→ WHAT NEEDS TO BE DONE
Write out the lines below exactly, from the line containing "Task: Click the credit/debit" through the line containing "Action: click(1388, 189)", with both of those lines included.

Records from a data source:
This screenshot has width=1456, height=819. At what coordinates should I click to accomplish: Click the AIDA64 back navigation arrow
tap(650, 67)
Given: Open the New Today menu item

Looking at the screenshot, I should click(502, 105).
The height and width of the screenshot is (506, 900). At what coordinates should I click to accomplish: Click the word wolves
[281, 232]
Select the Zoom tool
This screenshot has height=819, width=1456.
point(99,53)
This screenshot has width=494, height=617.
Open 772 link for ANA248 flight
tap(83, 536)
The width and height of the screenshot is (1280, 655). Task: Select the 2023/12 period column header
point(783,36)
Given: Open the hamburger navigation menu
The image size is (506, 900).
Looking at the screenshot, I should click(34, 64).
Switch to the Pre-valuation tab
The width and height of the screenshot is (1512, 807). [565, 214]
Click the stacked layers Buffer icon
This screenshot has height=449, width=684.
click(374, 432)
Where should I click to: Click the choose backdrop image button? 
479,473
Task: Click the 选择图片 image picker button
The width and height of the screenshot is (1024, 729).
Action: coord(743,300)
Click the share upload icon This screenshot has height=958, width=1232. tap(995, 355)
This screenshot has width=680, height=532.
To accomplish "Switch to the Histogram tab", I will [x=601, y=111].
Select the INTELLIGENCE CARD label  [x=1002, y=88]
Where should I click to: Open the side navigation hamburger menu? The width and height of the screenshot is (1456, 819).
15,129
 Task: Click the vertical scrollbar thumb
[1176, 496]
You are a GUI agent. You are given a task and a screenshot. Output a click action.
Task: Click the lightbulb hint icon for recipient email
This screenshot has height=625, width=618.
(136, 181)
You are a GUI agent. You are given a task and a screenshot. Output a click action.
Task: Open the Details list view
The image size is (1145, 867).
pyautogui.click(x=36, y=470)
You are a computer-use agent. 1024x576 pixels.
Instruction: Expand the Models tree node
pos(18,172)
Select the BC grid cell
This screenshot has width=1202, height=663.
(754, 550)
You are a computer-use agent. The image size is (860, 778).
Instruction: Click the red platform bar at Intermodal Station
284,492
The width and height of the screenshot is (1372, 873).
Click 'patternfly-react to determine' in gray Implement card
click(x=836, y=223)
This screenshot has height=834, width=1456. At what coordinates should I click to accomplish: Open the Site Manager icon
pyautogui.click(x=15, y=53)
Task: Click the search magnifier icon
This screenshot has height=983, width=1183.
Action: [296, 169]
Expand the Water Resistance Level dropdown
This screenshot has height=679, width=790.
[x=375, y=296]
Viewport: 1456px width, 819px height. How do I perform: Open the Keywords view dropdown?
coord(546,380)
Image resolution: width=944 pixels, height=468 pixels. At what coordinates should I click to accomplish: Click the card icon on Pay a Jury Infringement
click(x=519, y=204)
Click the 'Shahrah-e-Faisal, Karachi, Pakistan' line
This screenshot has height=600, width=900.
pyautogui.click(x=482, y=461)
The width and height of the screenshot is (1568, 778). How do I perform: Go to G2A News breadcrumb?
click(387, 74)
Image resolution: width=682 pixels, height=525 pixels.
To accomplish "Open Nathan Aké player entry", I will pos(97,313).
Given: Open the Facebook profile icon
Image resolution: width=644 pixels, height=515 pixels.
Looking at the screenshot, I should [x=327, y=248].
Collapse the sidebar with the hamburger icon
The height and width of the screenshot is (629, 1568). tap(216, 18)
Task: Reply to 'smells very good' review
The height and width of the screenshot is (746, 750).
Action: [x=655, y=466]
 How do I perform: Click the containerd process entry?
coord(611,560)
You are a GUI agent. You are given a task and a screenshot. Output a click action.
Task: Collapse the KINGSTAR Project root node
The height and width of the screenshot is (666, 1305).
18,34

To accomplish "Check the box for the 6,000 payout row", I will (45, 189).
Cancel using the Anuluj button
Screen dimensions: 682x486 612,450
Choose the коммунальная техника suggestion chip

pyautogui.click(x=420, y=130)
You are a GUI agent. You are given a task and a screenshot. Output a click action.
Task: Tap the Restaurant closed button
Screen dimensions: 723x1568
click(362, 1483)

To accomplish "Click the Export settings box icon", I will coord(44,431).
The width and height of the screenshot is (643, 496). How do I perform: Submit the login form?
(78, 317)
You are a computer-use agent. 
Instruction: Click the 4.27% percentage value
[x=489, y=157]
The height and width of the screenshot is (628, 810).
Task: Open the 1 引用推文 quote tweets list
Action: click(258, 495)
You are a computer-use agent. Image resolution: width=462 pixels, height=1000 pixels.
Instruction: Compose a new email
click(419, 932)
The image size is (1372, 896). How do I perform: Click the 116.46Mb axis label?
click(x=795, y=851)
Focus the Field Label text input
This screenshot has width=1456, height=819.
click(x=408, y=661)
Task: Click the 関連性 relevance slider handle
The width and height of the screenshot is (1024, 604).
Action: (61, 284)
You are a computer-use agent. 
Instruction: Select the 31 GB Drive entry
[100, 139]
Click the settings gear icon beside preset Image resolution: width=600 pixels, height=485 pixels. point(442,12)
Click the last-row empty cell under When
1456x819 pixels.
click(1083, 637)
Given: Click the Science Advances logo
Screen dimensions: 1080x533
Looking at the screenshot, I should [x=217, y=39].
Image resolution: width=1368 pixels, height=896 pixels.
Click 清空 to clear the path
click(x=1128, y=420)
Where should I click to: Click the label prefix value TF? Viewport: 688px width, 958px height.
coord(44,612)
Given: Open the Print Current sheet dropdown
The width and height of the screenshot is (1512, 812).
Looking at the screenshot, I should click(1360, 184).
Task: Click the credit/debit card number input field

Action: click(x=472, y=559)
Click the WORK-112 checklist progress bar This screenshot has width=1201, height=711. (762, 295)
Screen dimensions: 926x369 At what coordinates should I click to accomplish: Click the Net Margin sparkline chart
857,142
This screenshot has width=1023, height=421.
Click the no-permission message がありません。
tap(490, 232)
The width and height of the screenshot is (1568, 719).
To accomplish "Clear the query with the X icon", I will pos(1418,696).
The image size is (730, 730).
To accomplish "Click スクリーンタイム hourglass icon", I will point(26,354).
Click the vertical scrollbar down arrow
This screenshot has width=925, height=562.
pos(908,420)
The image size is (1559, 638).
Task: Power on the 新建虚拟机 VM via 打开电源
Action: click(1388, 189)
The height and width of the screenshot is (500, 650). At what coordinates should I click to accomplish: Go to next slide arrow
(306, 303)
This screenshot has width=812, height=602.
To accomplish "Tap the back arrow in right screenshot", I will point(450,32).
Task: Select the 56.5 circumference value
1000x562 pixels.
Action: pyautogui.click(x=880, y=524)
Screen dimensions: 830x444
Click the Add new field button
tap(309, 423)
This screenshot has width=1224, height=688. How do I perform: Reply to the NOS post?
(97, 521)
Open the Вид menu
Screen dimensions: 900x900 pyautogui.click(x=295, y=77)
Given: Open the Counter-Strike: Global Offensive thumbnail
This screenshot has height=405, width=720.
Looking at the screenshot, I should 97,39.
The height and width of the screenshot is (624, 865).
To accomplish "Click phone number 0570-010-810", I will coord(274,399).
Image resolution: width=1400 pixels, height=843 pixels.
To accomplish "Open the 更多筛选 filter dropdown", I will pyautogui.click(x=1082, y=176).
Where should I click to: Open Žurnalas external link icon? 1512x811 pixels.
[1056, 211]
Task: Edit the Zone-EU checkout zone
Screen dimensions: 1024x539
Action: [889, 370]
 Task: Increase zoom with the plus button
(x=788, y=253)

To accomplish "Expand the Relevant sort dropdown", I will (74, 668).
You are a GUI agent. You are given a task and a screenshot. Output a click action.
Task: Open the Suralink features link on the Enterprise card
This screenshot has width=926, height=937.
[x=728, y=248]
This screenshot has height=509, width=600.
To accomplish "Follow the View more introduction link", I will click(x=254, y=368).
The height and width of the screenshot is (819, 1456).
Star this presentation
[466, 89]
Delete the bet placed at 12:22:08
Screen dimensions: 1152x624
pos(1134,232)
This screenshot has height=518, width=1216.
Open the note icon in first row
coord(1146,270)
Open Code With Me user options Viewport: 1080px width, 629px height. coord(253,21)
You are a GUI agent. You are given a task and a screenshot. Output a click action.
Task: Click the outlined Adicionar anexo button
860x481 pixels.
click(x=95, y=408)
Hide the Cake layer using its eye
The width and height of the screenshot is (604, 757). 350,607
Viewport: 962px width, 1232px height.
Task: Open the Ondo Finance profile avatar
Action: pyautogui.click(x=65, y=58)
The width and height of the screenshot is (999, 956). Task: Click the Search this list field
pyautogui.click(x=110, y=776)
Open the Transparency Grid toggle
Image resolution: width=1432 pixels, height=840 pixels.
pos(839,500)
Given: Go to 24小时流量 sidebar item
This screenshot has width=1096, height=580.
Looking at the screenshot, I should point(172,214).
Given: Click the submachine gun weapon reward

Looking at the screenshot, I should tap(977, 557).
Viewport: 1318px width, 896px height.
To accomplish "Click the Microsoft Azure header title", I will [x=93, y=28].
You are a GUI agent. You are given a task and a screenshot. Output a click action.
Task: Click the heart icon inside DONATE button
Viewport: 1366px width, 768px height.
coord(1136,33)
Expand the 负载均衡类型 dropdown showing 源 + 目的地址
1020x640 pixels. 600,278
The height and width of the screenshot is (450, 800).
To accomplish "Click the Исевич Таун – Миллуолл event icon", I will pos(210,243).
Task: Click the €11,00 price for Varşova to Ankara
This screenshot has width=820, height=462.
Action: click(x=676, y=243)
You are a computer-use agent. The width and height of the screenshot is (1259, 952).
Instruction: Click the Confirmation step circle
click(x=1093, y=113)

→ WRITTEN SOLUTION
Task: Click the credit/debit card number input field

Action: click(x=472, y=559)
Click the WORK-112 checklist progress bar This screenshot has width=1201, height=711. (762, 295)
Screen dimensions: 926x369 At what coordinates should I click to accomplish: Click the Net Margin sparkline chart
857,142
This screenshot has width=1023, height=421.
Click the no-permission message がありません。
tap(490, 232)
The width and height of the screenshot is (1568, 719).
To accomplish "Clear the query with the X icon", I will pos(1418,696).
The image size is (730, 730).
To accomplish "Click スクリーンタイム hourglass icon", I will point(26,354).
Click the vertical scrollbar down arrow
This screenshot has width=925, height=562.
pos(908,420)
The image size is (1559, 638).
Task: Power on the 新建虚拟机 VM via 打开电源
Action: click(1388, 189)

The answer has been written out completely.